═════ Information provided ═════

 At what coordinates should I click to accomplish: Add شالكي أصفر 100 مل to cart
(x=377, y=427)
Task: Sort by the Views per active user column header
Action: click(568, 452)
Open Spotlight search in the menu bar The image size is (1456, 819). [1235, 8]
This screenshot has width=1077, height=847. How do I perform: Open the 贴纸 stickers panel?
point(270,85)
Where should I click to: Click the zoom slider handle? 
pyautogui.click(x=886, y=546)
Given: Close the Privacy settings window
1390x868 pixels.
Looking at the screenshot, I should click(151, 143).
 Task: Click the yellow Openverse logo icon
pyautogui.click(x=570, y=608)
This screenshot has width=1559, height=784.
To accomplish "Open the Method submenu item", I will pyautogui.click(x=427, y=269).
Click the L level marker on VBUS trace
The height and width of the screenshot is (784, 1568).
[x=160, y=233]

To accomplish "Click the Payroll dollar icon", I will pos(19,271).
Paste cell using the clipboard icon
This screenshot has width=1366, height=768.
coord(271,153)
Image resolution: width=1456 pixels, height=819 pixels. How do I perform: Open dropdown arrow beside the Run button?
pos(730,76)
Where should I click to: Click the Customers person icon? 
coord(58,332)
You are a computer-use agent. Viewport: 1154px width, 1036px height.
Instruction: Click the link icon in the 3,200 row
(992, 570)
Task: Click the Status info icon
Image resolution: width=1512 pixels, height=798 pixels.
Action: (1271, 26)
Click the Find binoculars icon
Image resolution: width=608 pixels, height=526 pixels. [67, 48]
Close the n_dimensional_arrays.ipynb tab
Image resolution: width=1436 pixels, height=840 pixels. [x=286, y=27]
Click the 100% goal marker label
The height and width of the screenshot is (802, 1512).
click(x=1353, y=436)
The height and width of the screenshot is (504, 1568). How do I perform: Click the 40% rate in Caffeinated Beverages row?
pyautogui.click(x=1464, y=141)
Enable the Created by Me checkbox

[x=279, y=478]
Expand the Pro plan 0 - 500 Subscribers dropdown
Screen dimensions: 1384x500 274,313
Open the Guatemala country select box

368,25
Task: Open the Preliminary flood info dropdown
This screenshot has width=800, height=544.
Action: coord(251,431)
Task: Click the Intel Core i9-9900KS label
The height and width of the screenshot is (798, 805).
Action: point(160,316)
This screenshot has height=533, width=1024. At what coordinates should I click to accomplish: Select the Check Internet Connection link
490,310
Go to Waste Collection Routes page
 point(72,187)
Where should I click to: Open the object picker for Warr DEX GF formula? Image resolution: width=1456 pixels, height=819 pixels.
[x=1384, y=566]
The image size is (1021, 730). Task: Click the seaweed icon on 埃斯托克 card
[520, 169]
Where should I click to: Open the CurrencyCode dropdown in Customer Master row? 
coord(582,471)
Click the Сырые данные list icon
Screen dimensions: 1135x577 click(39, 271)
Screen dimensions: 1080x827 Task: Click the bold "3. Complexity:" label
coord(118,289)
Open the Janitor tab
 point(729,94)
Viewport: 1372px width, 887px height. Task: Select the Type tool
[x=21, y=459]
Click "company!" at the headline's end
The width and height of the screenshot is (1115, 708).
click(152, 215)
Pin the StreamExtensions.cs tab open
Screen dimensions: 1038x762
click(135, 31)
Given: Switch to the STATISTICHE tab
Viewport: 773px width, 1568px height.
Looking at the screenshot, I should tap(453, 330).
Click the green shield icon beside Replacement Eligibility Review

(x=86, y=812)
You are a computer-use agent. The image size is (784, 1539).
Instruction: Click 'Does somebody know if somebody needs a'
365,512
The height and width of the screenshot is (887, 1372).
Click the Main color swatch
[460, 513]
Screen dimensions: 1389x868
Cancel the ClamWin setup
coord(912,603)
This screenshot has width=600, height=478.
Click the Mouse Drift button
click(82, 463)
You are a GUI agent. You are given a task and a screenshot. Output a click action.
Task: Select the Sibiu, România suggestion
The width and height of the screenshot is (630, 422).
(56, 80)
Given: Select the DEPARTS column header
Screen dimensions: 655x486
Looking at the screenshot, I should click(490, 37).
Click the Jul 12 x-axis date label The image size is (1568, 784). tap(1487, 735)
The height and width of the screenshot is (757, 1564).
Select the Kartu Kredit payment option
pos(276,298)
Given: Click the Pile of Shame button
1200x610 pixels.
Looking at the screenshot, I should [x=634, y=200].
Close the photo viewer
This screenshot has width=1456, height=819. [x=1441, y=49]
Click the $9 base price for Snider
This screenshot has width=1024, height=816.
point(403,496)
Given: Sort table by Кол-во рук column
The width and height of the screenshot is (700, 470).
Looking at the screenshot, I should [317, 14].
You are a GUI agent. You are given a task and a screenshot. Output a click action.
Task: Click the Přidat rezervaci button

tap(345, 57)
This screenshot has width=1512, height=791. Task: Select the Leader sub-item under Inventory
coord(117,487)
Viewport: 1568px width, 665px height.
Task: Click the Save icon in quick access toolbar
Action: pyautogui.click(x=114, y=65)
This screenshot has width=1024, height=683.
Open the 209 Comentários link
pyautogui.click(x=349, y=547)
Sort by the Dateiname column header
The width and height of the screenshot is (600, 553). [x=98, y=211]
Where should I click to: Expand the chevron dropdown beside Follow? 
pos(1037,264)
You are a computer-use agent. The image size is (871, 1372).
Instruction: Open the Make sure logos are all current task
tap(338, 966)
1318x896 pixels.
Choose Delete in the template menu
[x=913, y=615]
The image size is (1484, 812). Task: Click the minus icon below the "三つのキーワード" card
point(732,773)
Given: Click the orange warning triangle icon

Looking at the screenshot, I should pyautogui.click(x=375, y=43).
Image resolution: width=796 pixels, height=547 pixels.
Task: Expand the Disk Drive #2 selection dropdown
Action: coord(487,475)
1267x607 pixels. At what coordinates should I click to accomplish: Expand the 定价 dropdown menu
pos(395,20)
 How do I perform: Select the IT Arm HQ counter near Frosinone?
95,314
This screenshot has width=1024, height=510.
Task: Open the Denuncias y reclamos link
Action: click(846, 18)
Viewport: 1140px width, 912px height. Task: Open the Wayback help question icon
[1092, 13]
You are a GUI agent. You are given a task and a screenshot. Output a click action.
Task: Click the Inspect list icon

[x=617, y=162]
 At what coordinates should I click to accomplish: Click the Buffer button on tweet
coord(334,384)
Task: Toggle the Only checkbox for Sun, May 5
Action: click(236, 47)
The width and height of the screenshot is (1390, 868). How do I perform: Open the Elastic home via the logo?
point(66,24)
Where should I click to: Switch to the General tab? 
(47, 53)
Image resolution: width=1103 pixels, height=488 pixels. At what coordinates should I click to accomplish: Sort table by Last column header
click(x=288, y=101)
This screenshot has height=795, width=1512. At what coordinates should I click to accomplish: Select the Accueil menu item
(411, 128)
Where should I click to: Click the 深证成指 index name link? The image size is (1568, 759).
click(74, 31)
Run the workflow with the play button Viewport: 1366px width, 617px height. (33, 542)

═════

Written request
Copy the lines word for word, starting at the line that contains "Sort by the Dateiname column header" and ending at the last line of the entries, both included.

Finished answer
Sort by the Dateiname column header
The width and height of the screenshot is (600, 553). [x=98, y=211]
Where should I click to: Expand the chevron dropdown beside Follow? 
pos(1037,264)
You are a computer-use agent. The image size is (871, 1372).
Instruction: Open the Make sure logos are all current task
tap(338, 966)
1318x896 pixels.
Choose Delete in the template menu
[x=913, y=615]
The image size is (1484, 812). Task: Click the minus icon below the "三つのキーワード" card
point(732,773)
Given: Click the orange warning triangle icon

Looking at the screenshot, I should pyautogui.click(x=375, y=43).
Image resolution: width=796 pixels, height=547 pixels.
Task: Expand the Disk Drive #2 selection dropdown
Action: coord(487,475)
1267x607 pixels. At what coordinates should I click to accomplish: Expand the 定价 dropdown menu
pos(395,20)
 How do I perform: Select the IT Arm HQ counter near Frosinone?
95,314
This screenshot has width=1024, height=510.
Task: Open the Denuncias y reclamos link
Action: click(846, 18)
Viewport: 1140px width, 912px height. Task: Open the Wayback help question icon
[1092, 13]
You are a GUI agent. You are given a task and a screenshot. Output a click action.
Task: Click the Inspect list icon

[x=617, y=162]
 At what coordinates should I click to accomplish: Click the Buffer button on tweet
coord(334,384)
Task: Toggle the Only checkbox for Sun, May 5
Action: click(236, 47)
The width and height of the screenshot is (1390, 868). How do I perform: Open the Elastic home via the logo?
point(66,24)
Where should I click to: Switch to the General tab? 
(47, 53)
Image resolution: width=1103 pixels, height=488 pixels. At what coordinates should I click to accomplish: Sort table by Last column header
click(x=288, y=101)
This screenshot has height=795, width=1512. At what coordinates should I click to accomplish: Select the Accueil menu item
(411, 128)
Where should I click to: Click the 深证成指 index name link? The image size is (1568, 759).
click(74, 31)
Run the workflow with the play button Viewport: 1366px width, 617px height. (33, 542)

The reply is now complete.